WHAT IS EXPECTED: Restate every line of the data word for word, except for the images.

INFORMATION GIVEN:
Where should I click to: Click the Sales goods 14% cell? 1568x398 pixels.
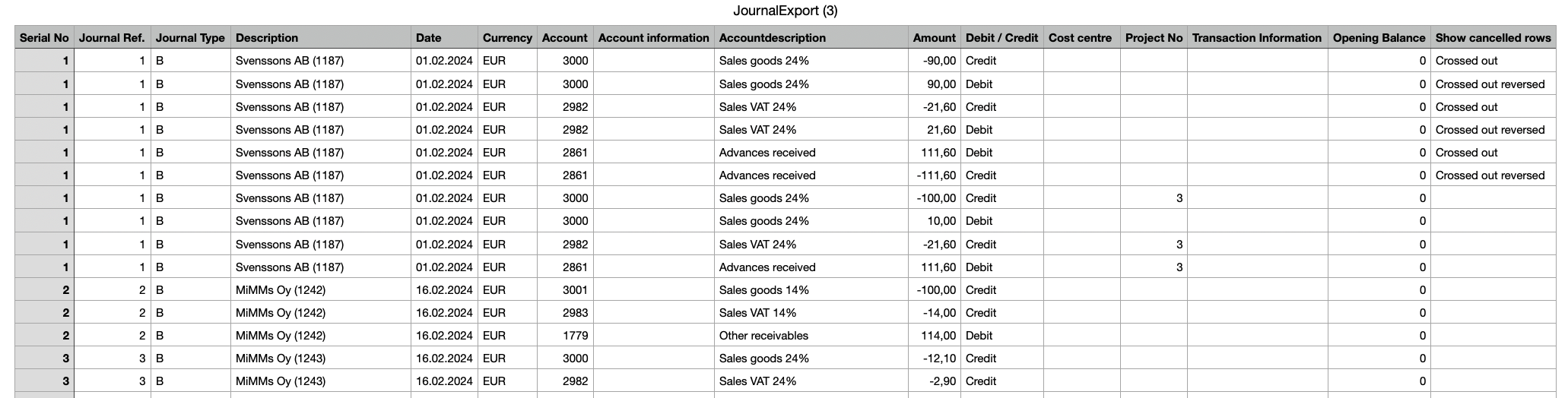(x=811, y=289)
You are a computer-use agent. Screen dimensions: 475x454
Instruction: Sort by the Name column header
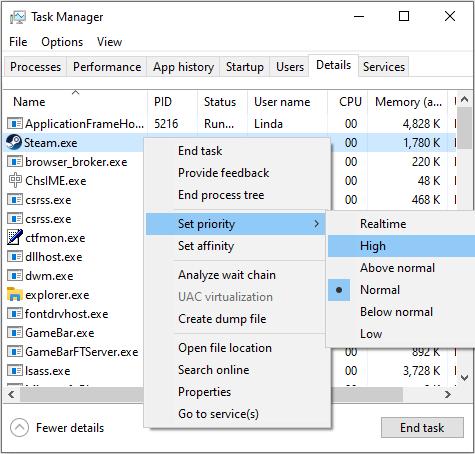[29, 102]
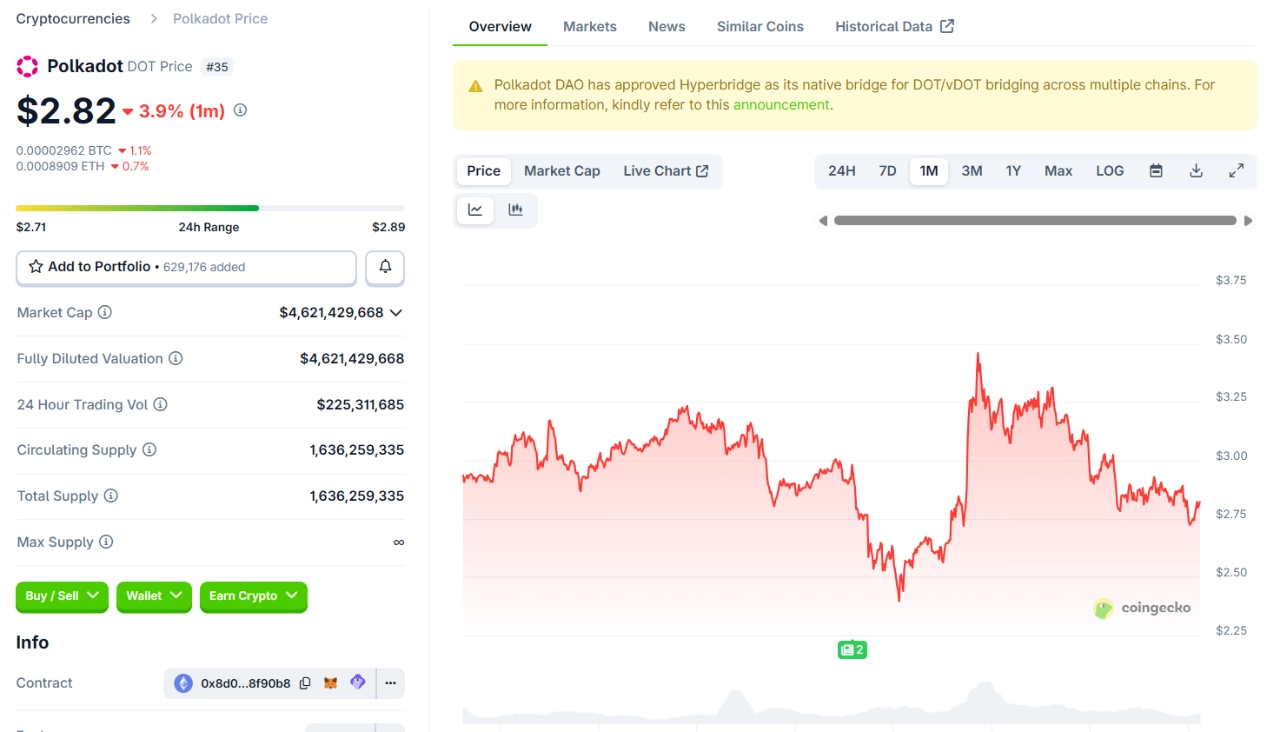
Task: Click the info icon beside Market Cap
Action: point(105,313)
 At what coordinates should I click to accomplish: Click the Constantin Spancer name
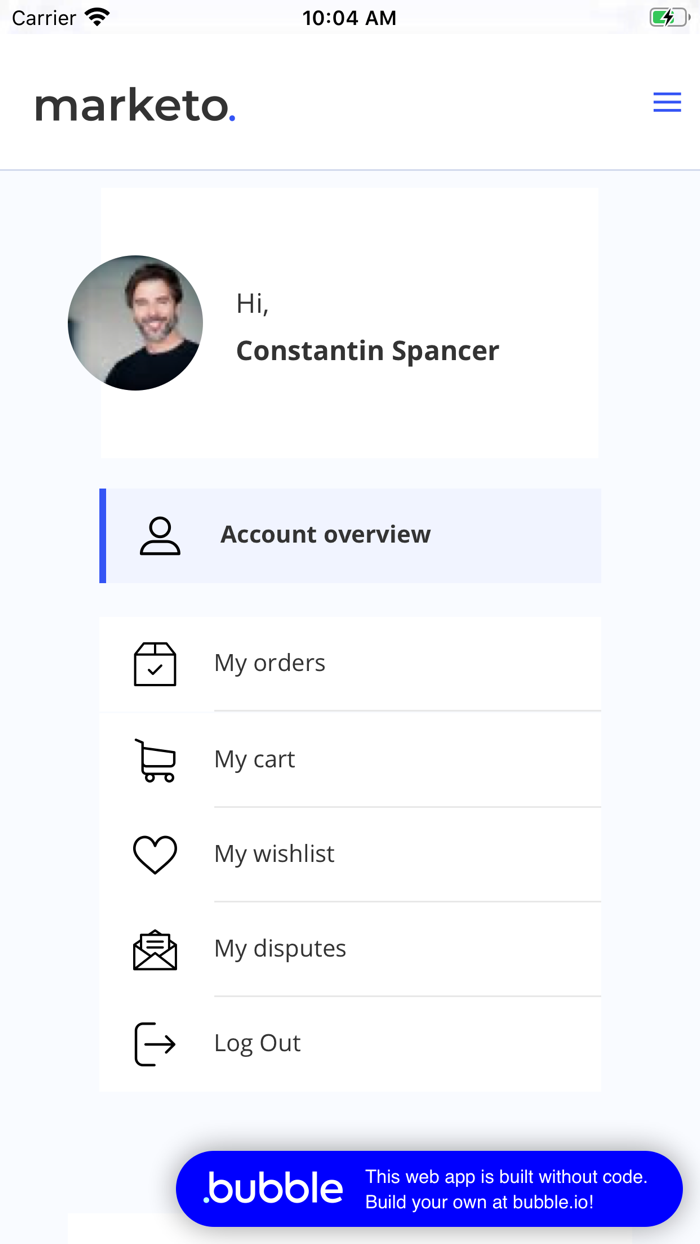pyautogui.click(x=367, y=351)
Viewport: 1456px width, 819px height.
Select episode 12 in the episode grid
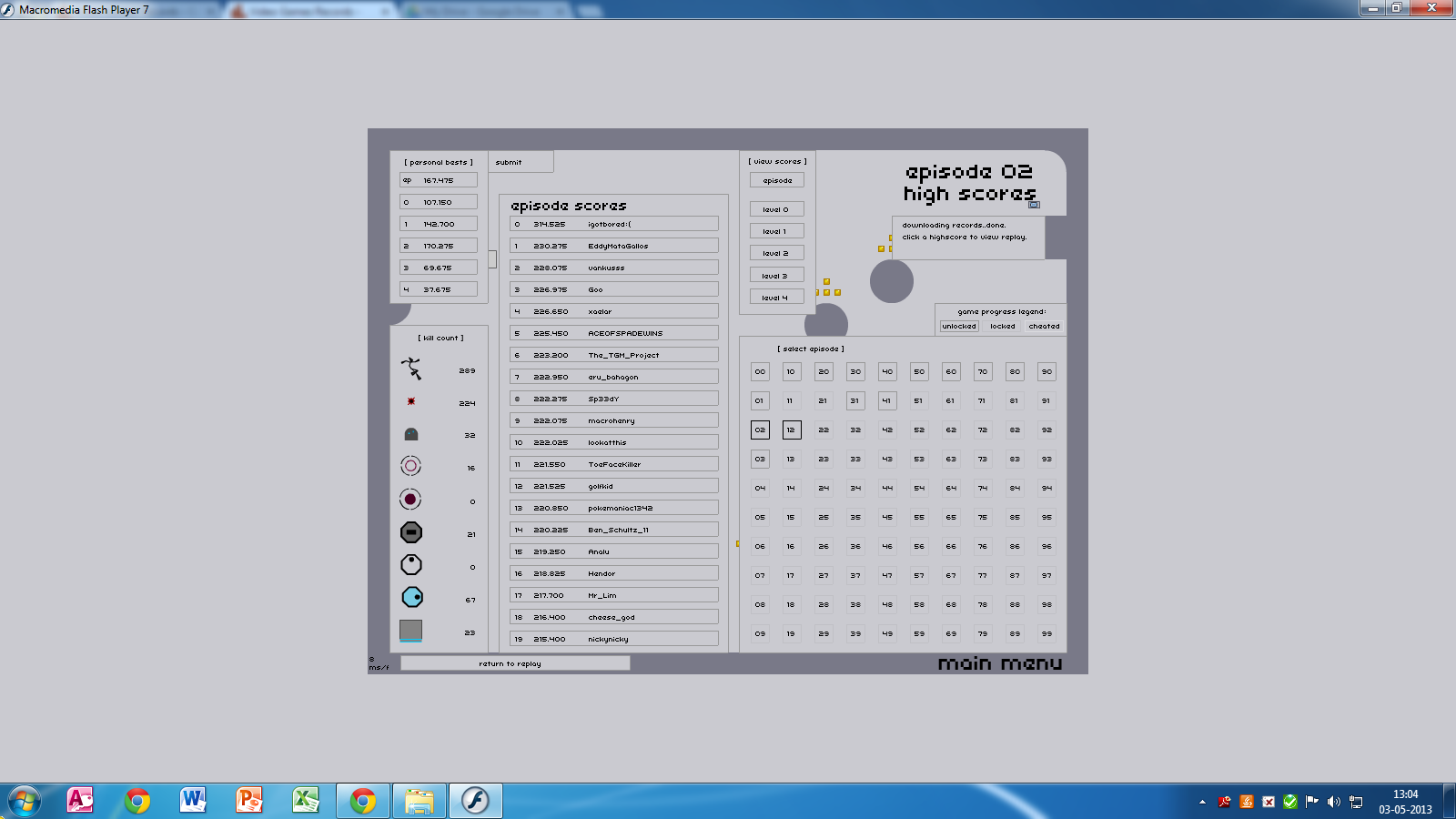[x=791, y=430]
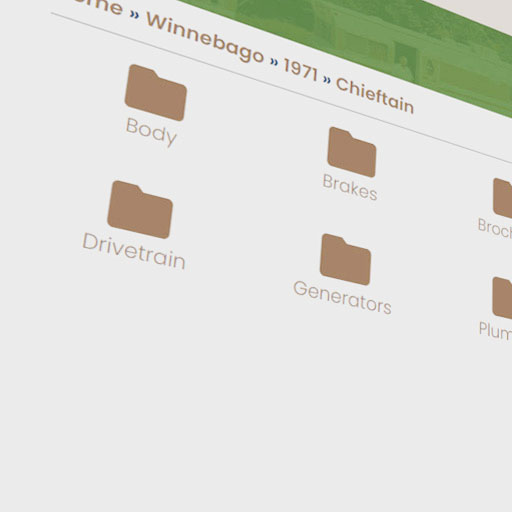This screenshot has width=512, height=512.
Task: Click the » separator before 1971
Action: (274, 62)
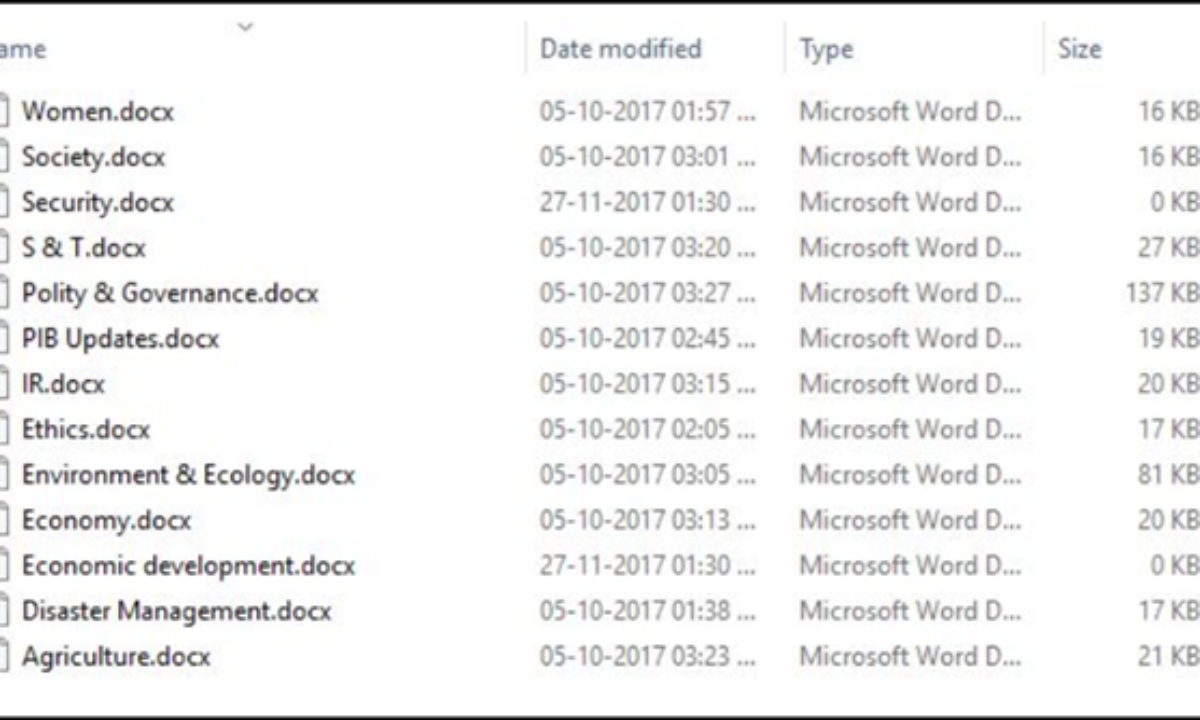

ANSWER TO THIS EXERCISE:
Where should I click to: Click the Sales goods 14% cell? 1568x398 pixels.
(x=811, y=289)
You are a computer-use agent. Screen dimensions: 475x454
Instruction: Sort by the Name column header
[29, 102]
Task: Click the info icon beside Market Cap
Action: point(105,313)
 At what coordinates should I click to accomplish: Click the Constantin Spancer name
pyautogui.click(x=367, y=351)
Viewport: 1456px width, 819px height.
Select episode 12 in the episode grid
[x=791, y=430]
This screenshot has width=512, height=512.
Task: Click the » separator before 1971
Action: (274, 62)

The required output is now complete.